SH Ein ganz anderer Stil wird im Ballettabend Schmetterling von Sol León und Paul
Lightfoot gezeigt. LH Absolut, denn die Choreographien dieses Duos sind von einer Ausrichtung geprägt, die von ihrer langjährigen Tätigkeit beim Nederlands Dans Theater herrührt. Wir haben ja vorher von „Anfängen“ gesprochen. Dass diese Compagnie zwei derart unterschiedliche choreographische Stile problemlos bewältigt, hat mit dieser Offenheit für das Neue zu tun. Es gibt das Vorurteil, dass das klassische Ballett ein enges Korsett schnüre und nicht viele Freiheiten lasse. Das stimmt natürlich überhaupt nicht. Es baut auf einer ausgeklügelten Technik auf, die einem erlaubt, mit den Formen zu spielen und viele verschiedene Sprachen des Bühnentanzes zu sprechen.
SH Sie haben den Titel von Heute ist morgen, dem Format für Nachwuchschoreograph:innen, in SPHÄREN umbenannt. Welche Überlegung steht dahinter? LH Das genaue Programm entsteht gerade, da möchte ich noch keine Details verraten. Aber wir werden in jeder Spielzeit eine ganz bestimmte Sicht auf die jüngere Generation von Tanzschaffenden präsentieren, indem wir Verbindungen innerhalb einer choreographischen „Sphäre“ aufspüren. Auf diese
Weise wird jede Ausgabe des erfolgreichen Formats eine eigene Farbe erhalten. Mir war es wichtig, nicht einfach nur junge Choreographinnen und
Choreographen einzuladen, sondern aufzuzeigen, wie sie auf bereits bestehende künstlerische Positionen reagieren und daraus ihre eigene Sicht auf das Ballett entwickeln.
SH Charlotte Edmonds, die vor zwei Jahren mit der Compagnie Generation
Goldfish entwickelt hat, stellt mehrere Szenen aus diesem Stück für das Musiktheater Wie der Fisch zum Meer fand zur Verfügung.
LH Wenn solche Übertragungen und Weiterentwicklungen passieren, ist es ein großes Glück. Gerade für Choreograph:innen am Anfang ihrer Karriere ist es wichtig, unterschiedliche Formate auszuprobieren, bereits Geschaffenes zu hinterfragen und sich zu überlegen, welcher Gegenstand sich für eine weitere
Auseinandersetzung lohnt. Charlotte Edmonds ist ein gutes Beispiel dafür, wie das klassische Ballett selber zum Sprungbrett werden kann. Sie hat aus dem traditionellen Vokabular fischhafte Bewegungen entwickelt, an denen nicht nur die Kinder viel Spass haben werden. Wir bringen diese Produktion in Kooperation mit der Abteilung Kind&Co heraus und sind sehr gespannt, wie das junge Publikum darauf reagieren wird! Franziska Angerer wird die Inszenierung gestalten und unser Leitender Ballettmeister, Thomas Mayr, übernimmt die
Einstudierung der Ballettszenen.
SH Wie möchten Sie die Qualität und den Ruf der Münchner Compagnie weiterentwickeln?
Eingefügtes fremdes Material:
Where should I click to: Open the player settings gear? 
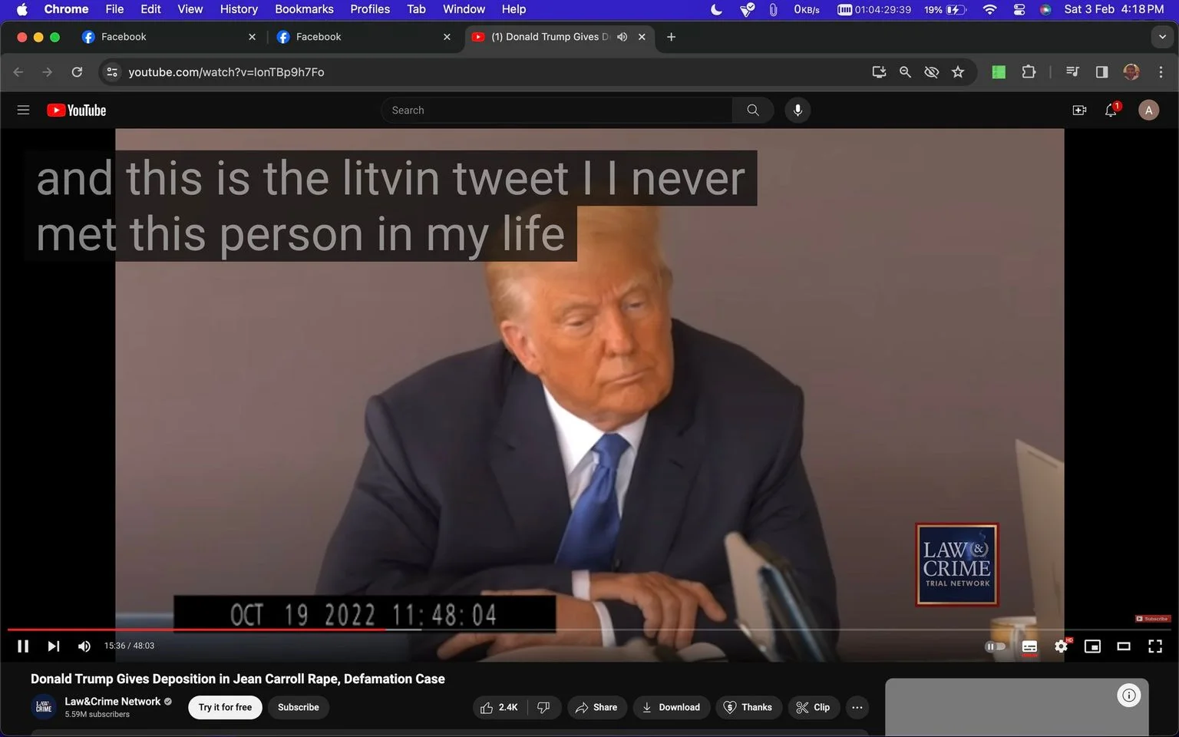(1061, 646)
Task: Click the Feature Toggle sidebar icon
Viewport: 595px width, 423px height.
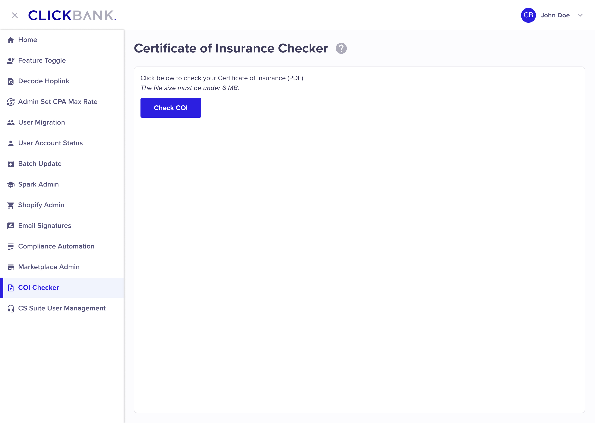Action: (x=11, y=60)
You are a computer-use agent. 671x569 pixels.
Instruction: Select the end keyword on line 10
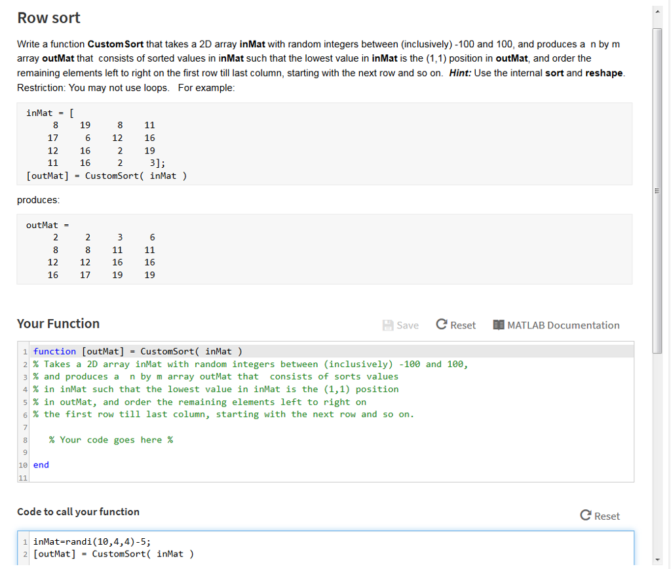pos(41,465)
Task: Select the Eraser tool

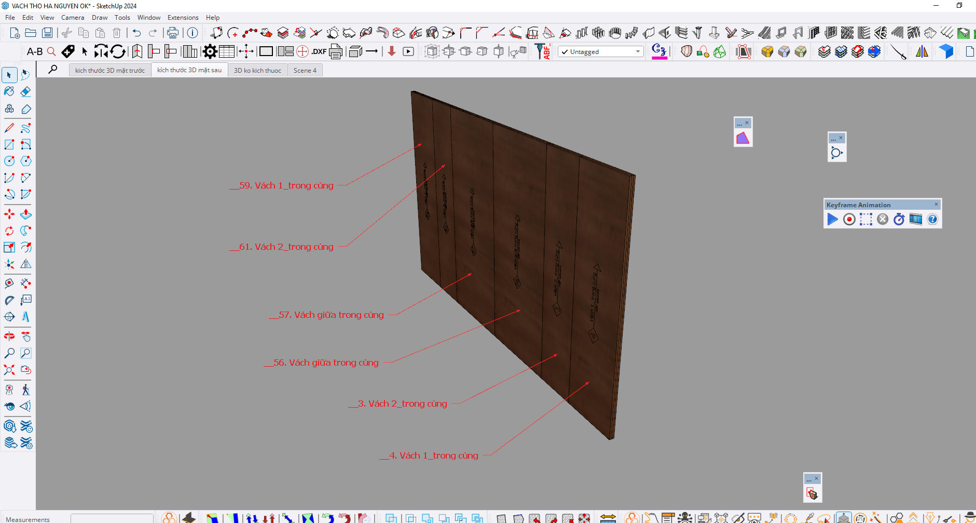Action: pyautogui.click(x=25, y=92)
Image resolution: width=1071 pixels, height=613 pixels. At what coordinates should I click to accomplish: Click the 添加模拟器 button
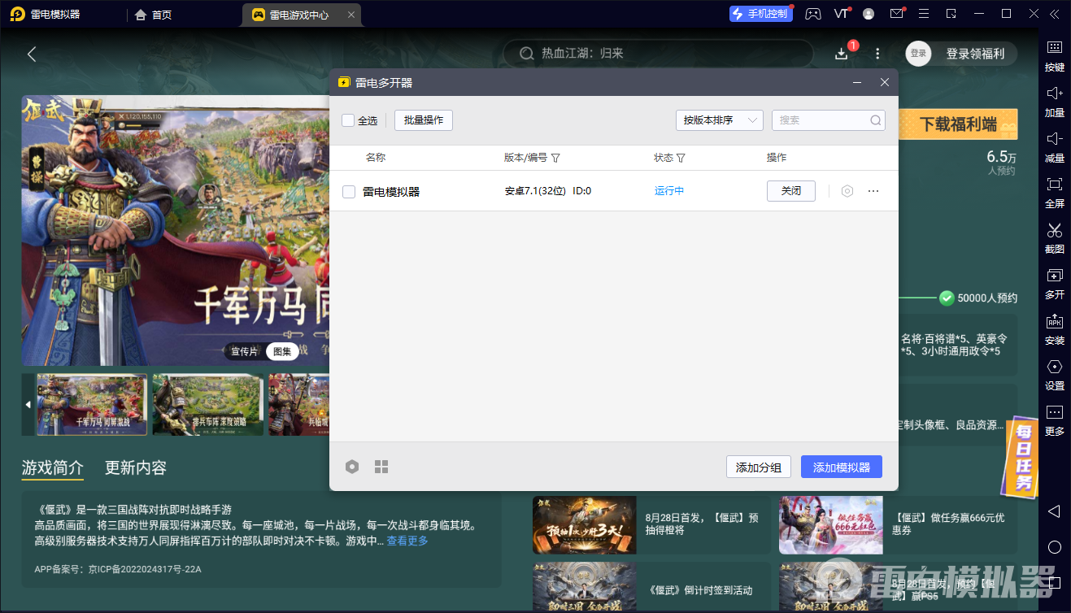(x=841, y=467)
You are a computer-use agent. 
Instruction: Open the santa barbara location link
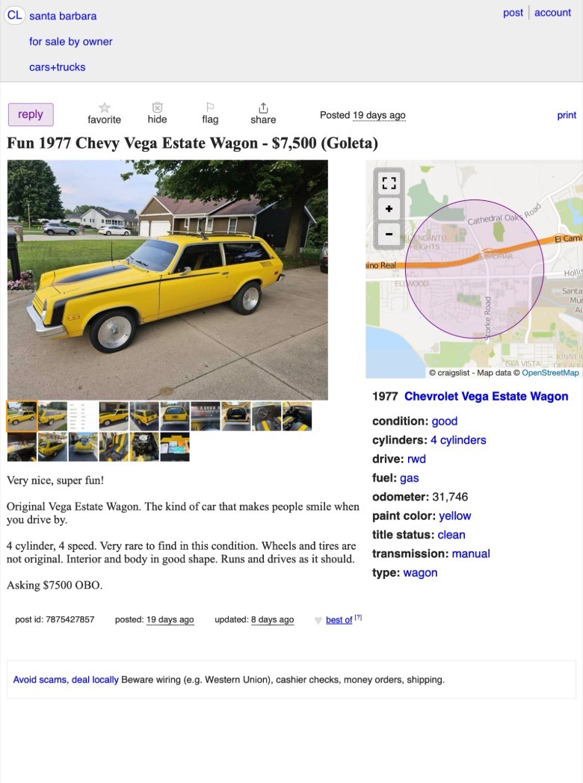(63, 16)
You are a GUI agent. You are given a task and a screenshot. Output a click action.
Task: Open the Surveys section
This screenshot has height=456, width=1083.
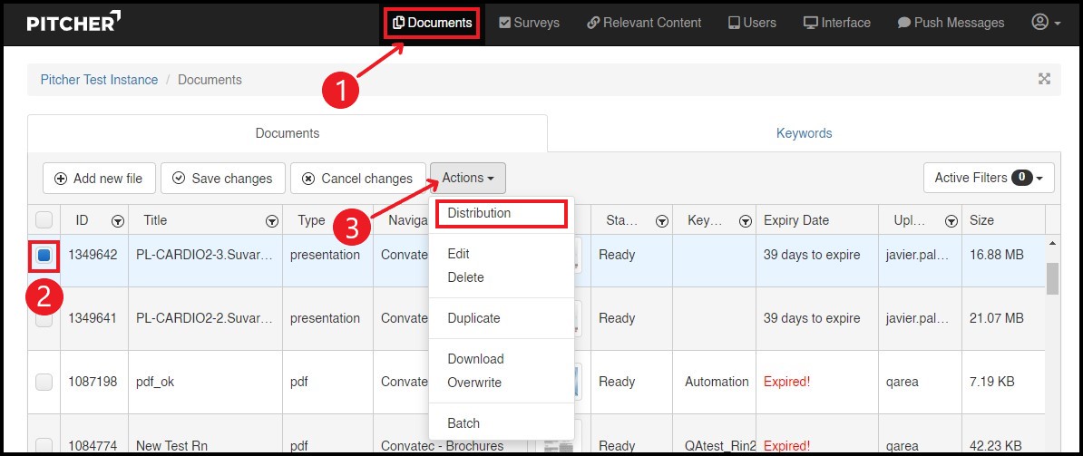click(x=529, y=23)
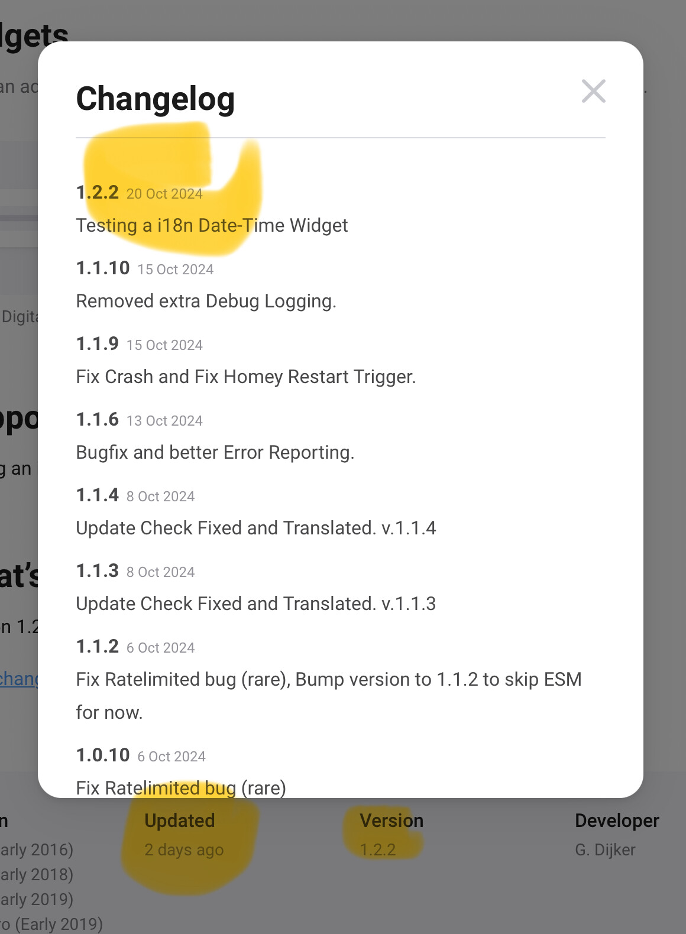686x934 pixels.
Task: Select version 1.1.3 entry heading
Action: (x=98, y=570)
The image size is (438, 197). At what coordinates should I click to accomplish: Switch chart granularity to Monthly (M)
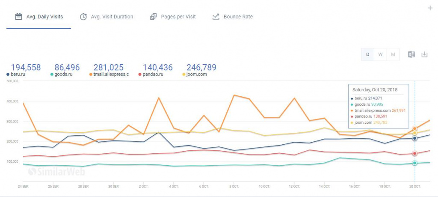pyautogui.click(x=393, y=54)
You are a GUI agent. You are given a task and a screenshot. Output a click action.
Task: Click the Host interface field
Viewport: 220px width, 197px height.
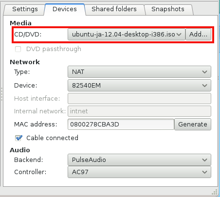[139, 98]
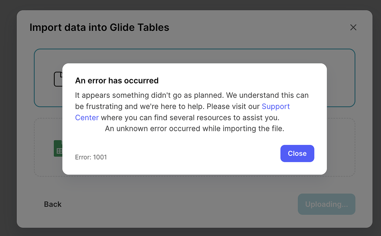Click the unknown error message line
The height and width of the screenshot is (236, 381).
click(x=195, y=128)
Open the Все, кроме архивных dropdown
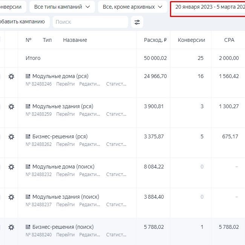The width and height of the screenshot is (245, 245). 132,7
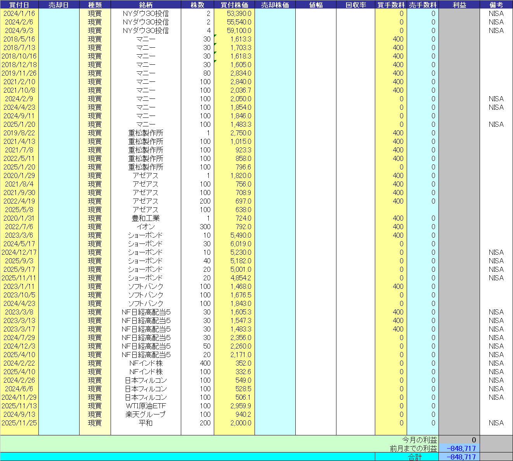Viewport: 513px width, 461px height.
Task: Click the 今月の利益 label
Action: tap(419, 440)
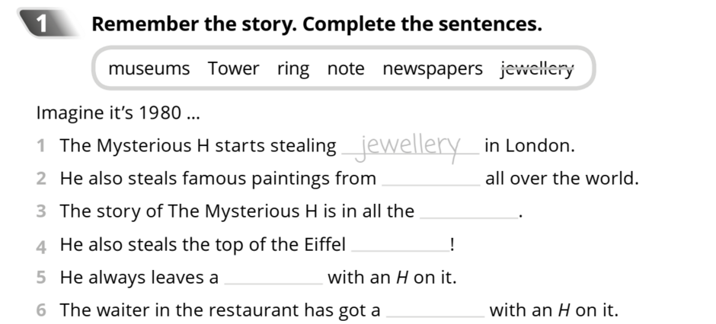
Task: Click the text 'Imagine it's 1980 ...'
Action: [118, 113]
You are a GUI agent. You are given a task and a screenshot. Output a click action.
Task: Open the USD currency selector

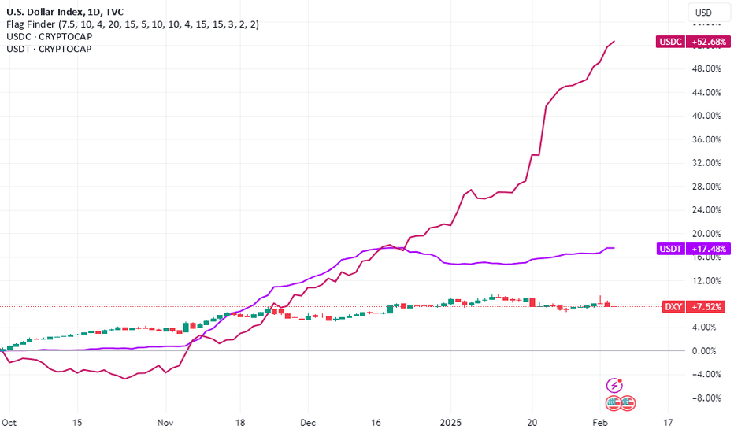703,13
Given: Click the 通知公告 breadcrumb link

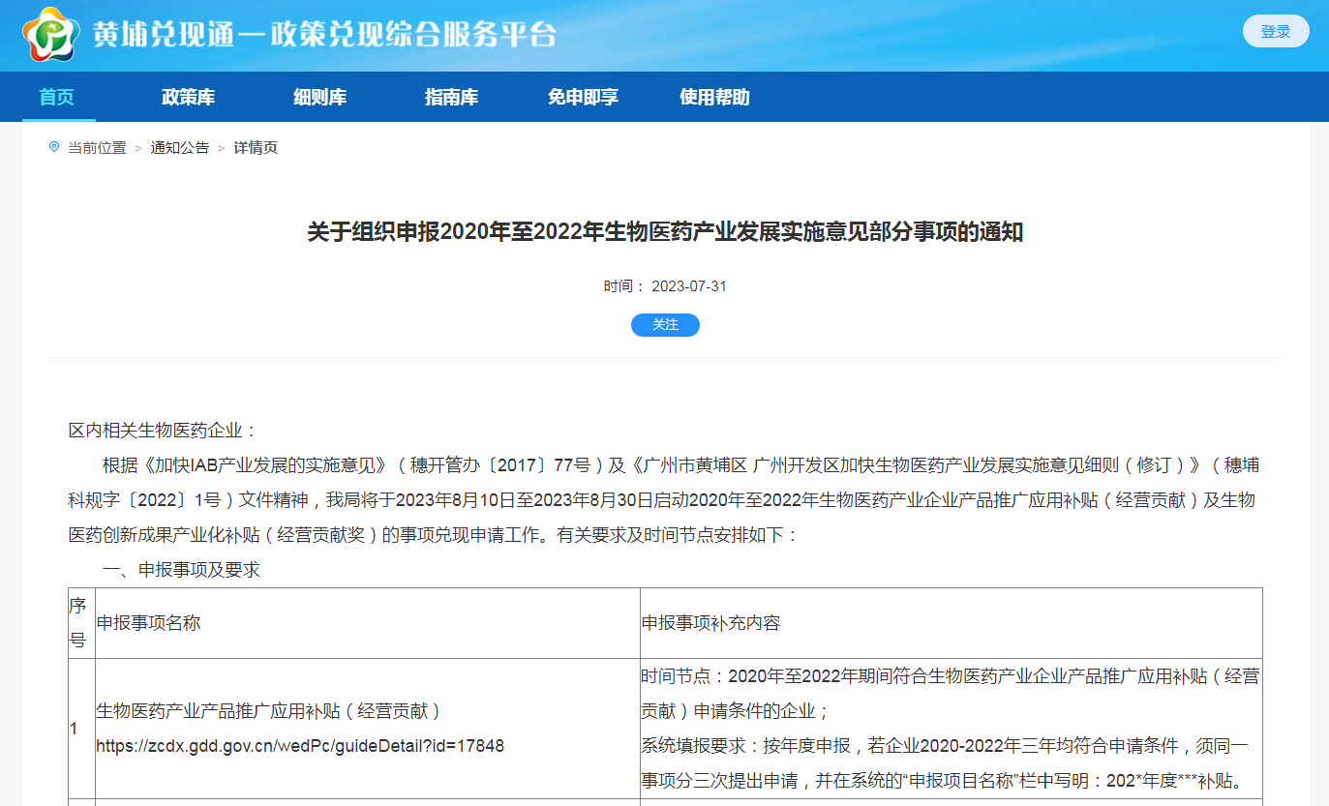Looking at the screenshot, I should tap(179, 148).
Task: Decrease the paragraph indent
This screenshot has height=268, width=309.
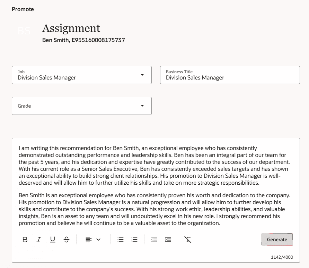Action: (154, 239)

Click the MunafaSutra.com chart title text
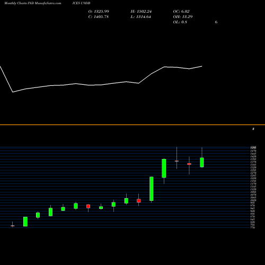pos(33,3)
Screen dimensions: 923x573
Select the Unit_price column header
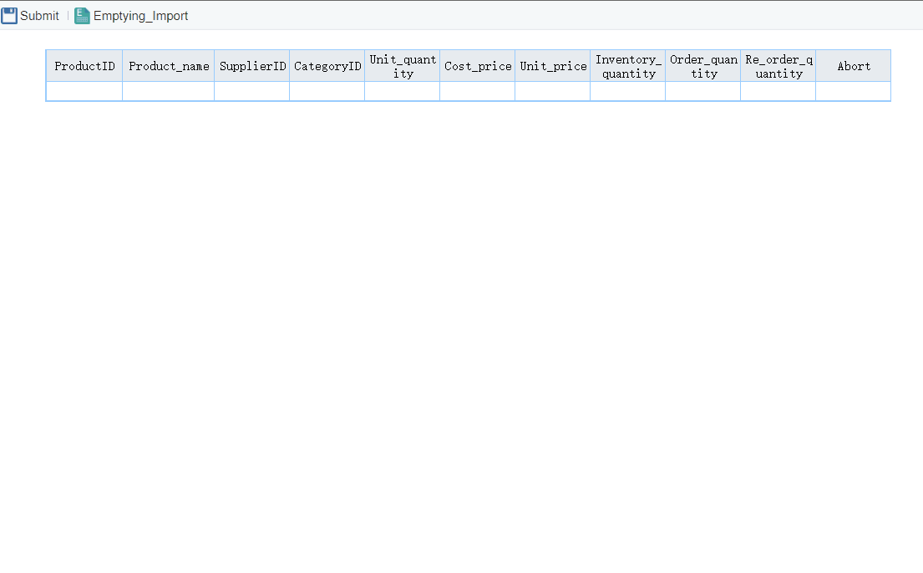pos(552,66)
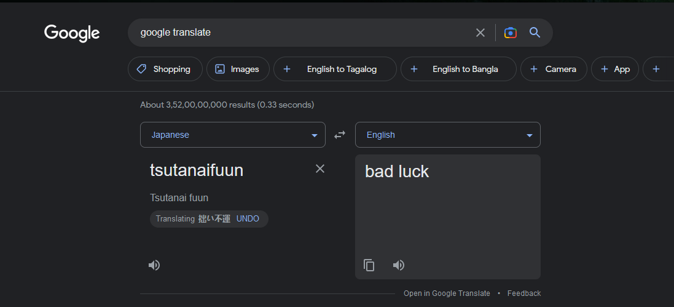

LH Sie hängt letztlich an einer inneren Haltung. Nur einen Job zu erledigen, das reicht weder, um als Ballettdirektor bestehen zu können, noch als Tänzer, Erfolg zu haben. Man kann immer mehr tun, als man denkt. Und das hat nichts mit
Selbstkasteiung zu tun oder mit einer quälerischen Disziplin, die als Klischee dem klassischen Ballett immer wieder vorgeworfen wird. Ballett ist nun mal anstrengend. Es braucht Training, es braucht Fitness und es braucht Durchhaltevermögen. Das gehört zu diesem Beruf dazu, der einem aber immer wieder auch das Fliegen erlaubt. Diese Momente sind magisch, wenn man loslassen, sich verlieren und die Grenzen des eigenen Körpers überwinden kann.